Challenge 25: Detecting the Presence of Heart Disease
Description: You work as a data scientist for a healthcare company attempting to create a predictor for the presence of heart disease in patients. Currently, you are experimenting with 11 different features (potential heart disease indicators) and the XGBoost classification model, and you noticed that its performance can change quite a bit depending on how it is tuned. In this challenge, you will implement hyperparameter tuning to find the best values for XGBoost's Number of Boosting Rounds, Max Tree Depth, and learning rate hyperparameters. Use metric F-Measure as the objective function for tuning.
Author: Keerthan Shetty
Dataset: Heart Disease Data in the KNIME Hub
test KNIME AI Assistant
I tested KNIME Analytics Platform 5.1.1, which was released on September 14, 2023, for this challenge. I also explored the new KNIME AI Assistant extension. The extension comprises two features: QA and Build. The QA feature resembles the Q&A section in ChatGPT, allowing users to ask questions in a conversational manner. On the other hand, the Build feature enables users to describe the desired task, and the plugin constructs the corresponding workflow. This extension, proposed in April and May of this year, is still in its early stages, so it is advisable not to expect too much from it. Nevertheless, we can peek potential future use cases through this extension.

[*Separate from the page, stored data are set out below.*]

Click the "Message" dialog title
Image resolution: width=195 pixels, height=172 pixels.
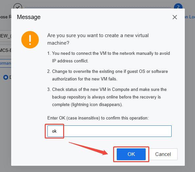click(x=29, y=17)
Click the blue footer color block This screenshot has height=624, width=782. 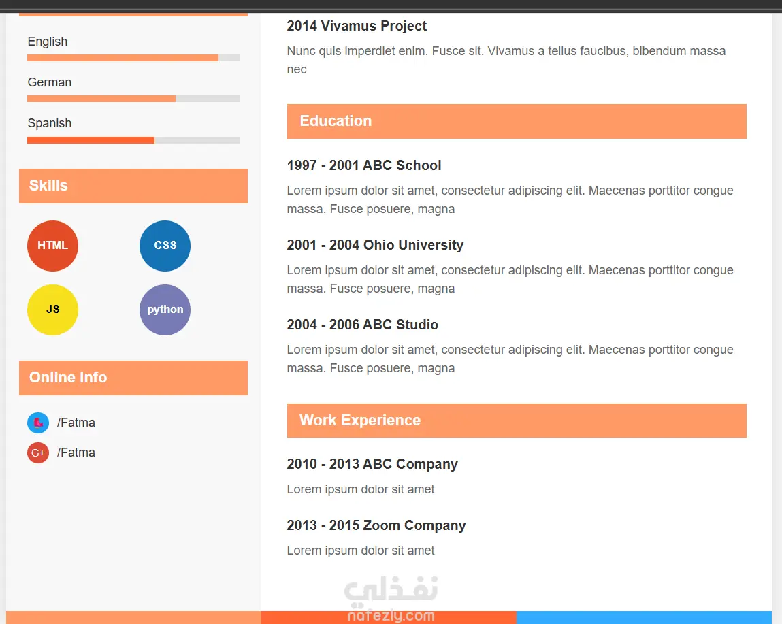[643, 617]
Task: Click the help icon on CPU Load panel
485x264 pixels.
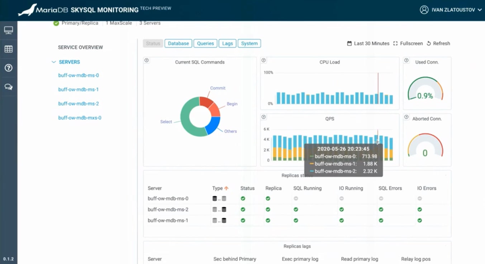Action: point(264,61)
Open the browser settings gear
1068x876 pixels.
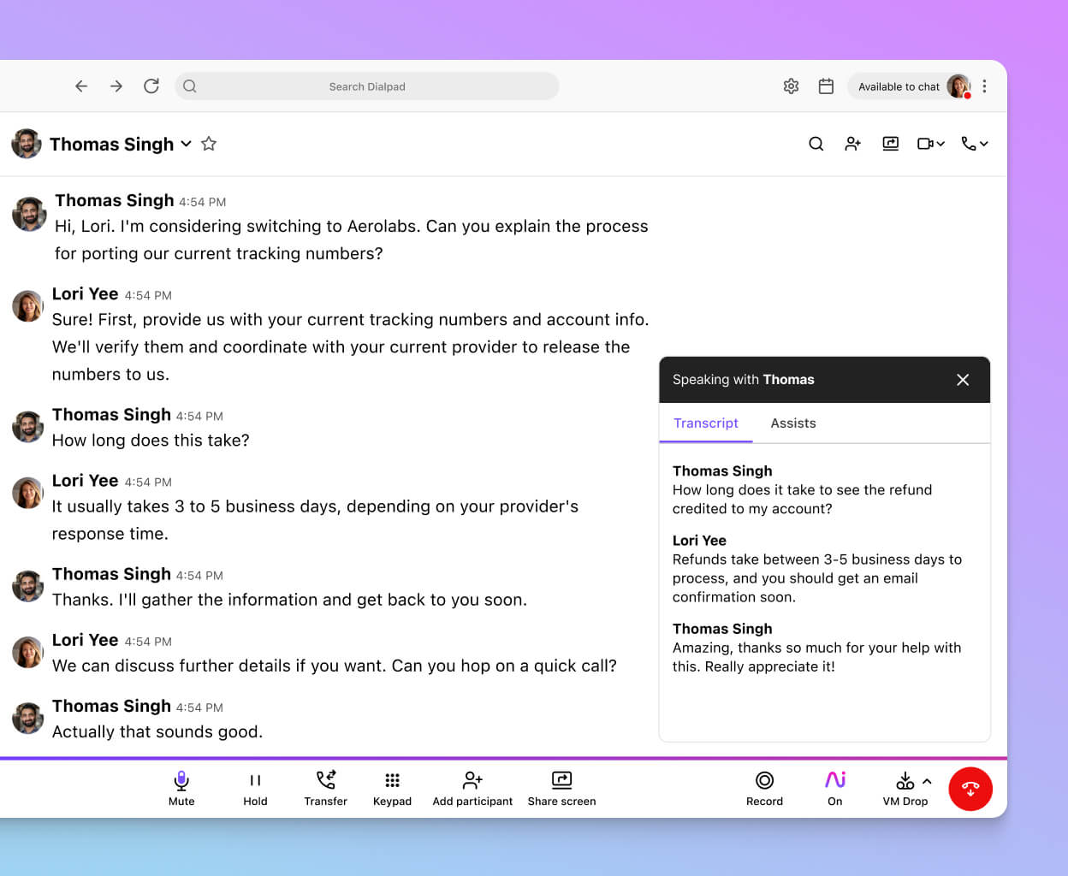pos(791,86)
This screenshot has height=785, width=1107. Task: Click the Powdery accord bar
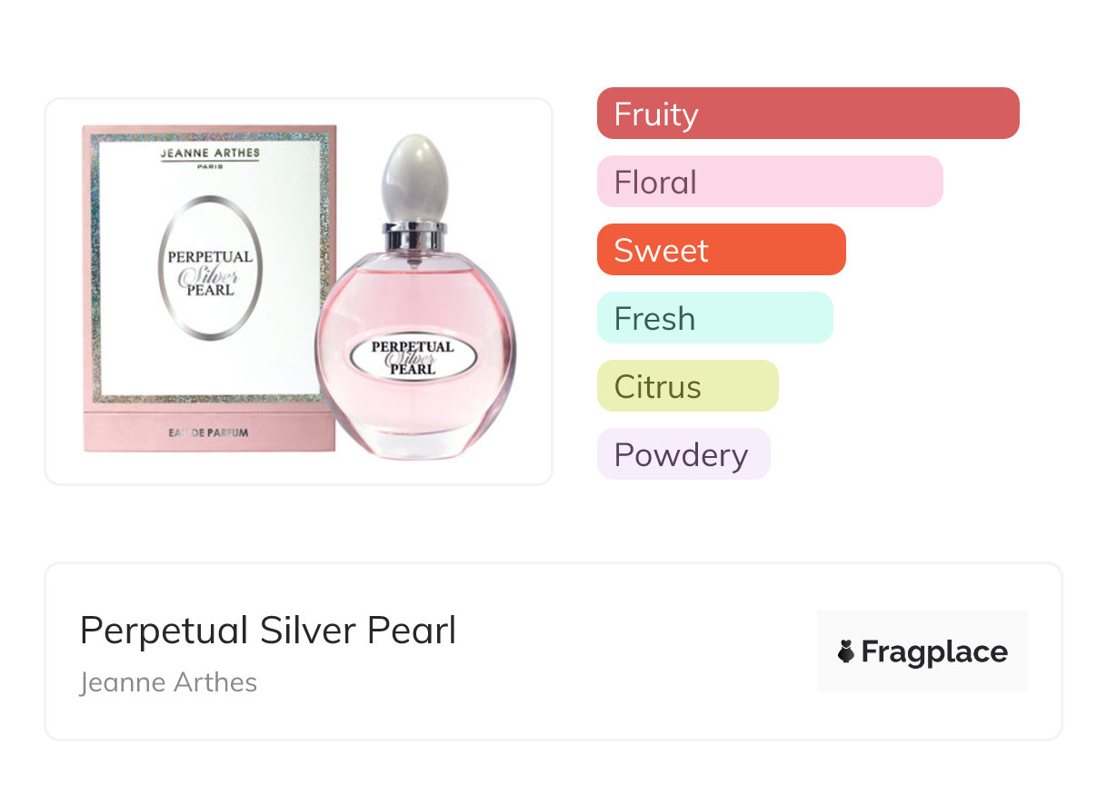click(683, 454)
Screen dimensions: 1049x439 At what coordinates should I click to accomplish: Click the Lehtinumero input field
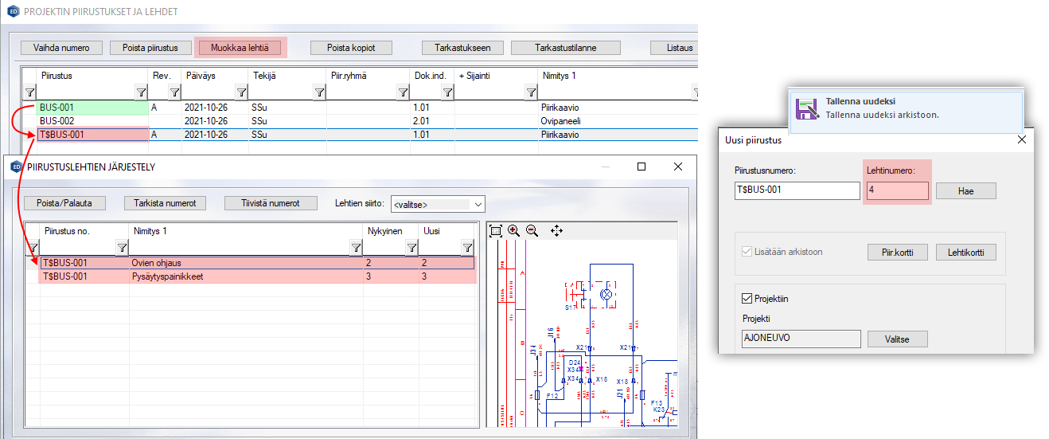[x=896, y=191]
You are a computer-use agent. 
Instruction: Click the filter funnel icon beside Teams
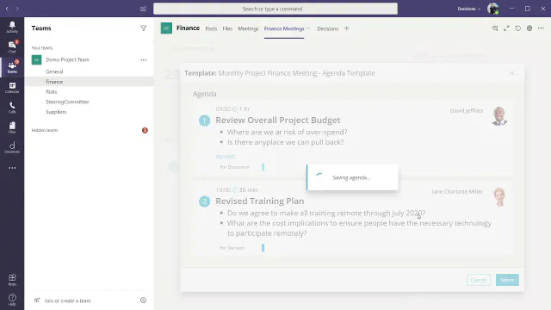click(x=144, y=28)
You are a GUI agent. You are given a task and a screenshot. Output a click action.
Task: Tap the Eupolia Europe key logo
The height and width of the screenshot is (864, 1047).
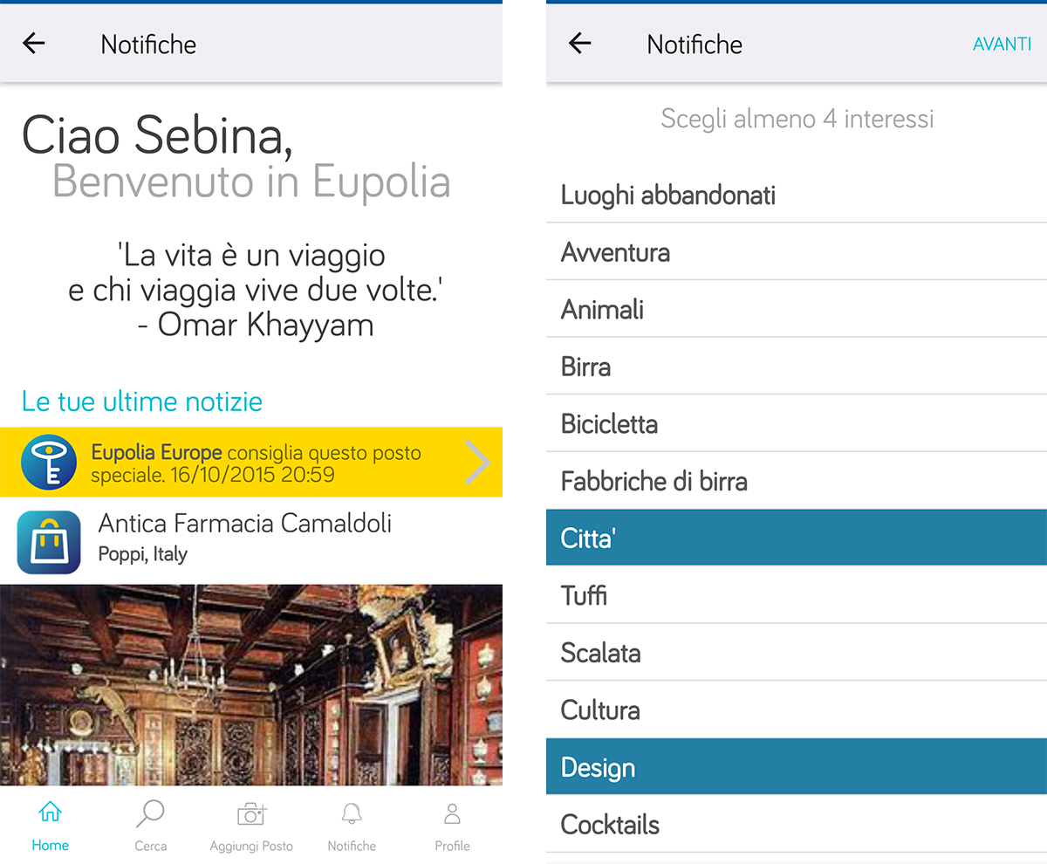[x=49, y=463]
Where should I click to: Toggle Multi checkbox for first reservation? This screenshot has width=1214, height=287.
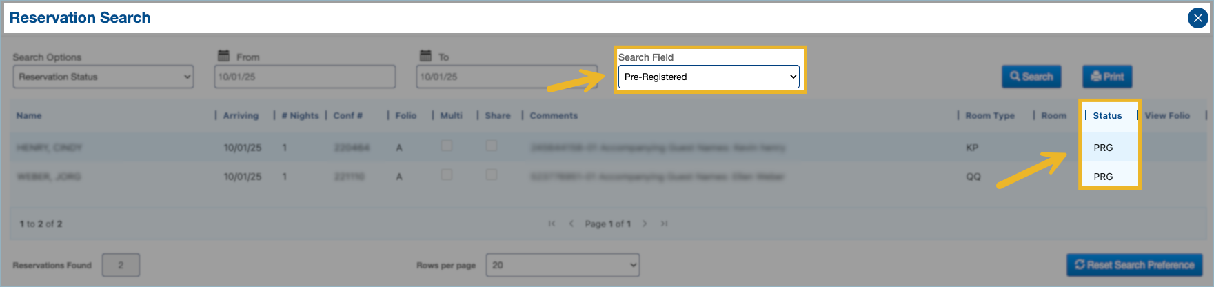pos(447,146)
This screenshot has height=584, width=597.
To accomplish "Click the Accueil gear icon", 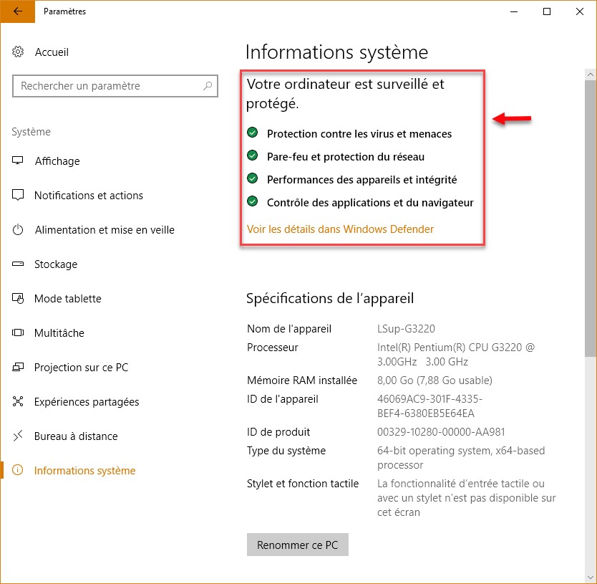I will coord(19,52).
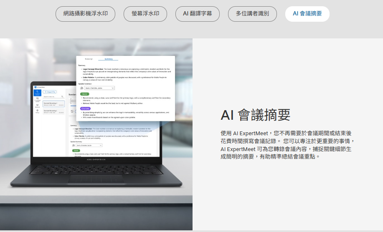Expand the speaker dropdown in the popup
The image size is (383, 232).
click(99, 88)
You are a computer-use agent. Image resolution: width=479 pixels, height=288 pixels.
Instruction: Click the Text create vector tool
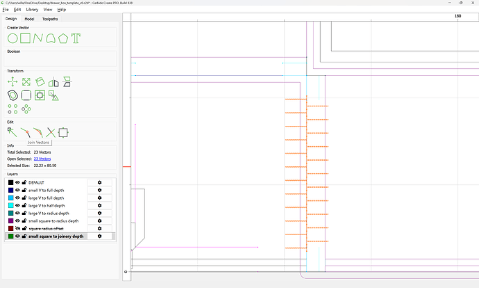point(76,38)
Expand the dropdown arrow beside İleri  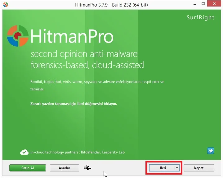click(177, 168)
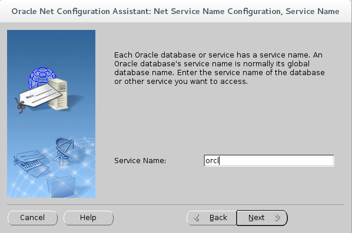Image resolution: width=352 pixels, height=233 pixels.
Task: Click the 'orcl' text inside the field
Action: click(x=212, y=160)
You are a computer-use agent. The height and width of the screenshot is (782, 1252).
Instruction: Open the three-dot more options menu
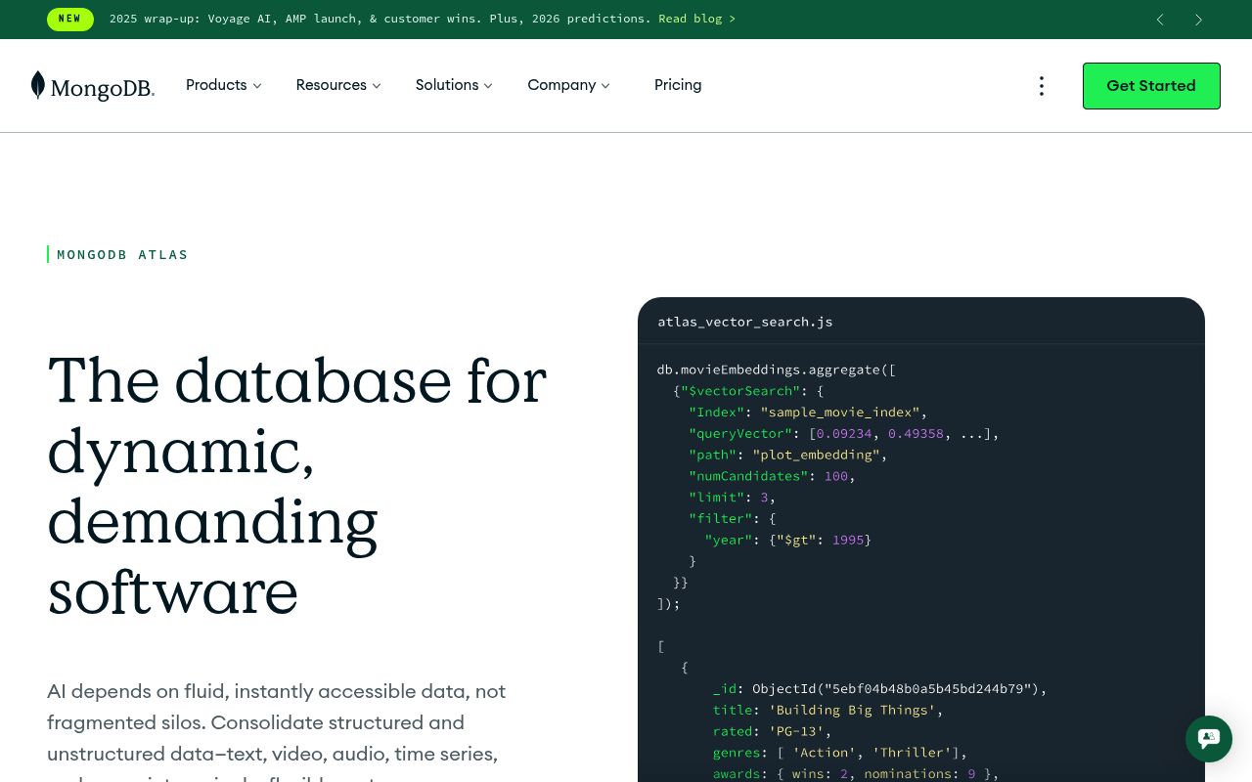pyautogui.click(x=1042, y=86)
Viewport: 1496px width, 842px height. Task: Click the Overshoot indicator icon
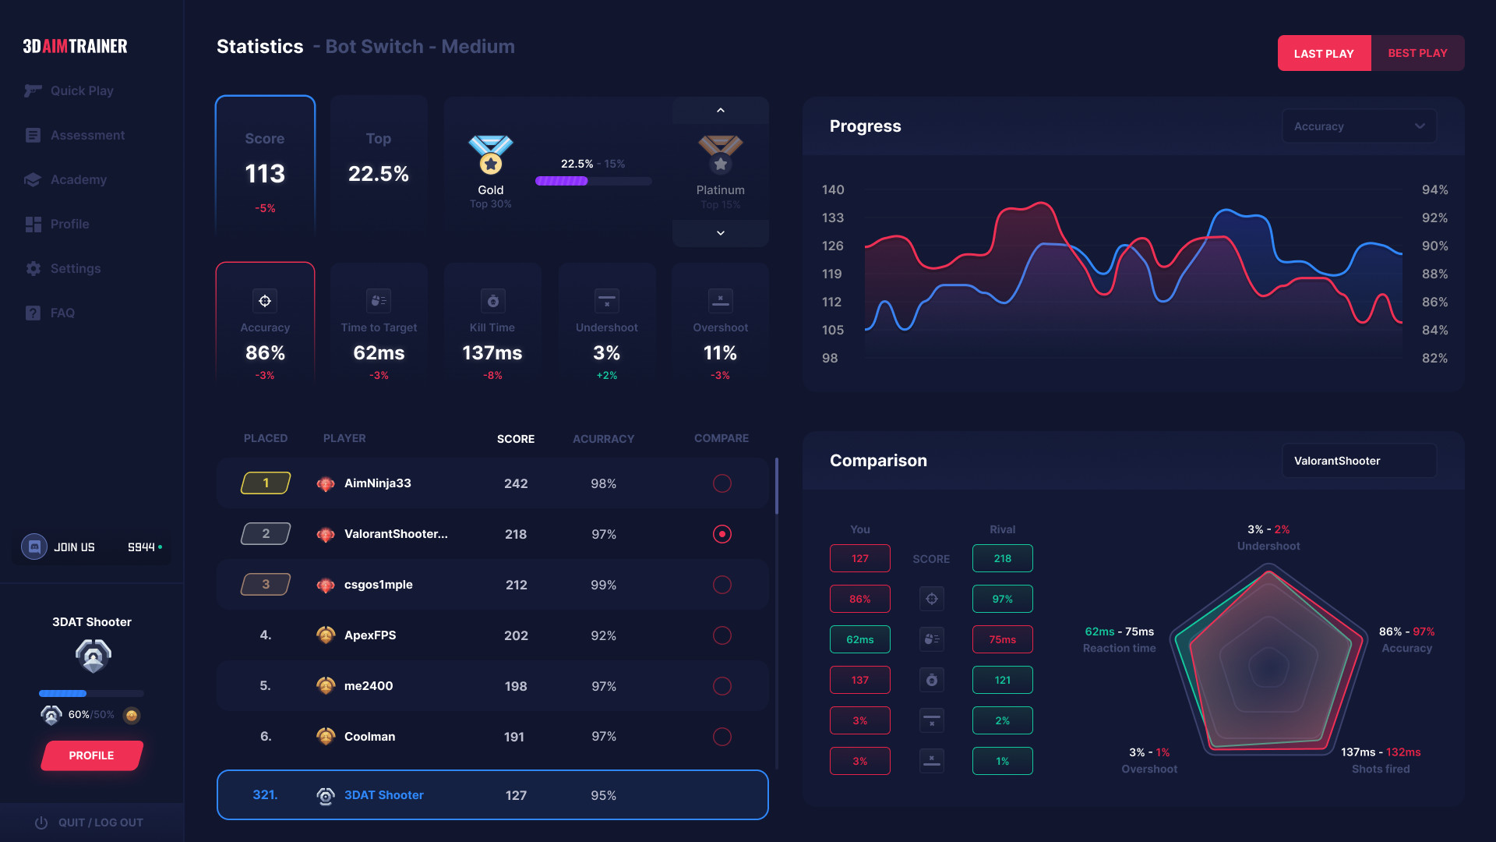pos(719,299)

Once I had the data prepared, I proceeded to use the Build feature. Here is a brief prompt of the problem:
"Using the current CSV reader's data, help me implement hyperparameter tuning to determine the optimal values for XGBoost's Number of Boosting Rounds, Max Tree Depth, and learning rate hyperparameters. The objective function for tuning should be the F-Measure metric."
After providing this description, the workflow building process began. However, after adding two nodes, an error message appeared, indicating a problem. It seemed that there was an issue.
I attempted again, this time adjusting the description:
"Using the current CSV reader's data:
- Partition the data.
- Utilize the hyperparameter tuning node, focusing on 'Number of Boosting Rounds, Max Tree Depth, and learning rate.' Then, send the variable to the XGBoost node and obtain the score.
- Find the best hyperparameters."
Unfortunately, it still did not work as expected. However, it is worth noting that the AI Assistant provided a detailed comment about SVM node.
Realizing that I had not installed the necessary extensions, including xgboost, I wondered if the AI Assistant required their installation to be success. After installing the extensions, the build process is almost the same. It turned out that the AI model chosen by KNIME may have been somewhat weak.
In the end, I had to complete the task myself. The question was relatively simple, as long as one understands how to use stream variables and the Parameter Optimization Loop node. There is not much more to say about it.
- "KNIME AI Assistant" need login everytime I restart the KNIME, this is a bit annoying.
- OpenAI has already offered training on custom data, and I anticipate that KNIME AI will become better in near future.
- For KNIME documents, using a less powerful LLMs model and leveraging RAG to retrieve answers may be beneficial.
- If someone desires to use a more advanced model like GPT4, allowing users to input their own key and shoulder the associated cost could enhance this extension's capabilities.
- The user interface for QA is not ideal and requires further refinement. In summary, the future holds great promise.